At the beginning of the episode, Arlo comes to see Raylan, saying, “I heard a cop in a hat was shot. Guess it wasn’t you,” and by the end of the episode that gets twisted around in a rather poetic way. Raylan makes a surprise visit to Winona at her sister’s place, and he explains that Arlo shooting Tom had a more ominous overtone than simply cop killing: “He just saw a man in a hat, pointing a gun at Boyd.” It’s heavy and it’s sad, but it doesn’t feel like the culmination of a season’s worth of momentum. I guess maybe it speaks to ideas about fatherhood, as Raylan begins to grapple with how he and Winona are going to raise their impending child. But I think the show was going for something a little loftier than what it was able to deliver, emotionally. Again, not the greatest sin. And if it ends up squaring Arlo away and clearing the deck for a whopper of a season four, so much the better.

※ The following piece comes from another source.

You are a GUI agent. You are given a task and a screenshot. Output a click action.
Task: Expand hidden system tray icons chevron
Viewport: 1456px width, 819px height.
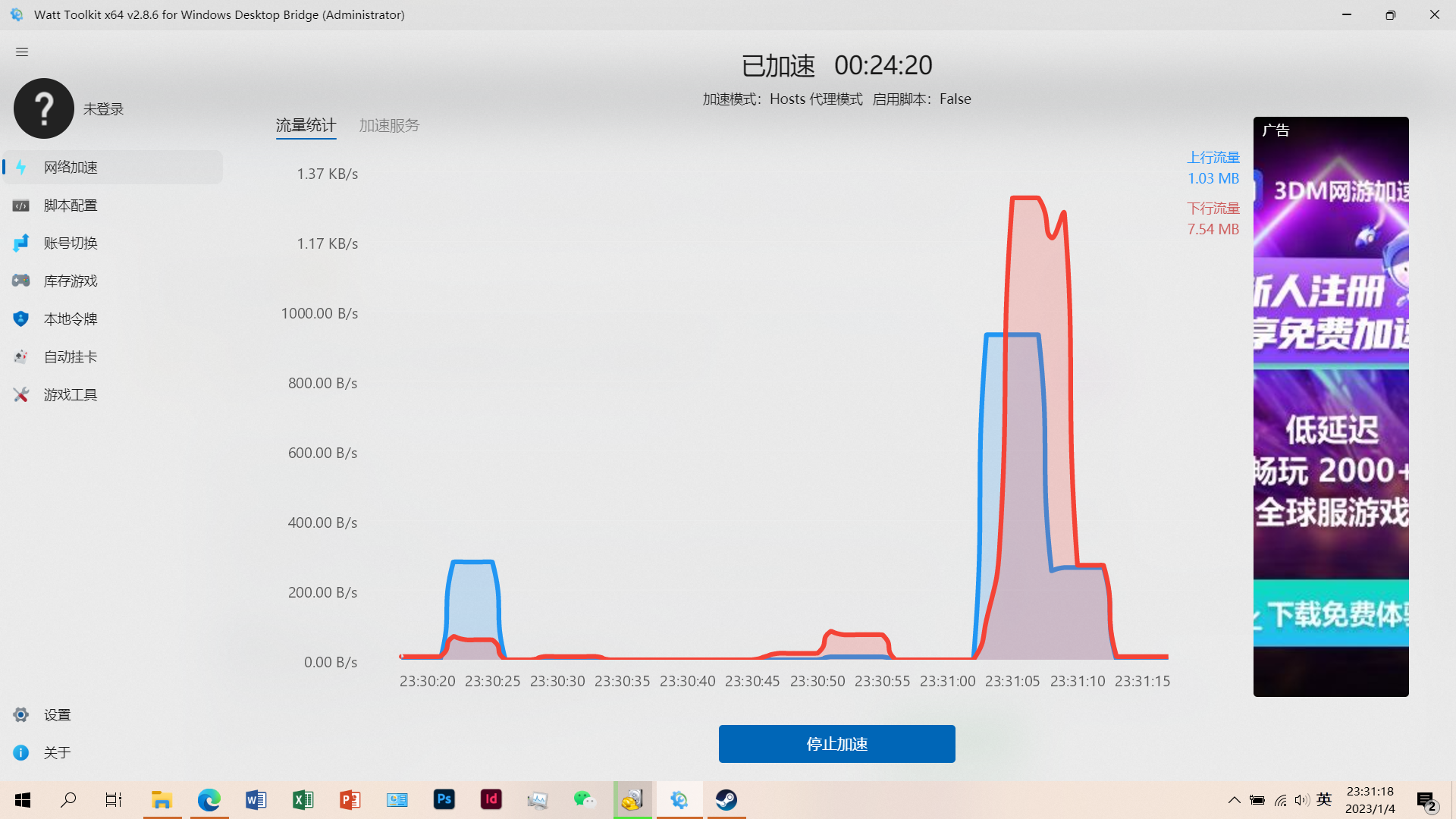[1234, 800]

Raylan Givens Hat Update: It’s been a lean year for hat-related drama, but Raylan’s Stetson stepped back into focus in a majorly poetic way. Just a man in a hat.

Film Society of Greater Harlan County: Unfortunately, we don’t get any scenes with Ava’s whores mangling movie plots. But as a consolation prize, we got a manhunt for Quarles that involved a search of the local henhouses. We can only assume they also investigated every warehouse, farmhouse, outhouse, and doghouse (they’d have had better luck checking the slaughterhouse).

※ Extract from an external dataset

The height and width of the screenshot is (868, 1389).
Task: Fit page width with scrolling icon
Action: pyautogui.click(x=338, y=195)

The Virtue in Public Service Award: Despite being the beneficiary of one of the more crooked elections in recent Kentucky history (one would assume that’s saying something), Shelby informs Boyd that they’re square after his phone call tipping Boyd off to his impending arrest, and he’s now going to operate his office on the up-and-up. Score one for corruption!

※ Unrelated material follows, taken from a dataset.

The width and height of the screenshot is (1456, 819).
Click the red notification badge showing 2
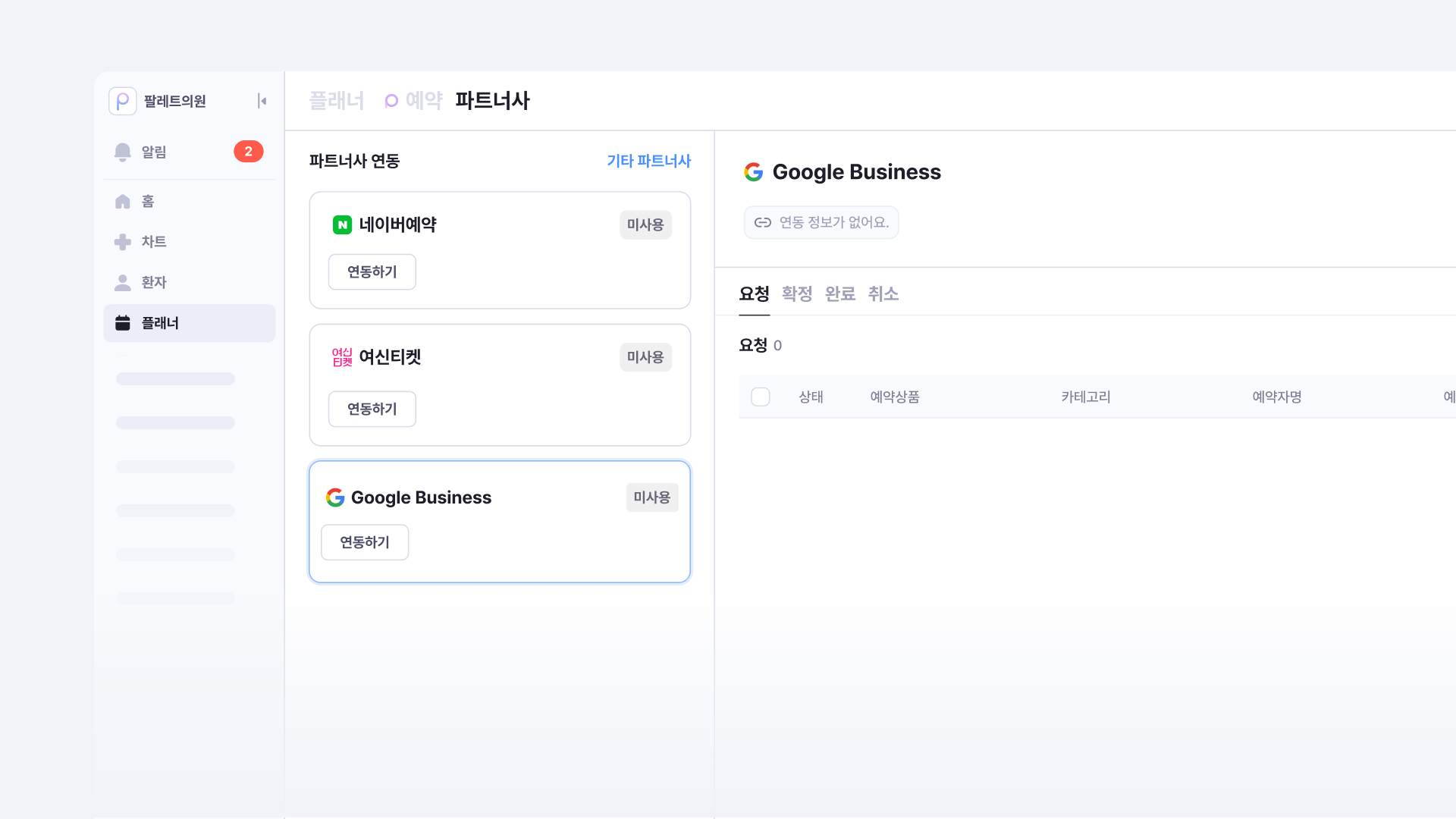pos(248,152)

Raylan Givens Moment to Get Us Through the Lean Months Ahead: Wynn Duffy is such a gift to this show. Whenever it feels like Raylan isn’t exerting as much control over his environment as he’d like, he can just pay Wynn a visit and scare the shit out of him with his badassery. And certainly, Raylan playing a round of Harlan Roulette with Wynn, brazenly pulling the trigger while Wynn freaks out, will absolutely keep the home fires burning until Justified comes back.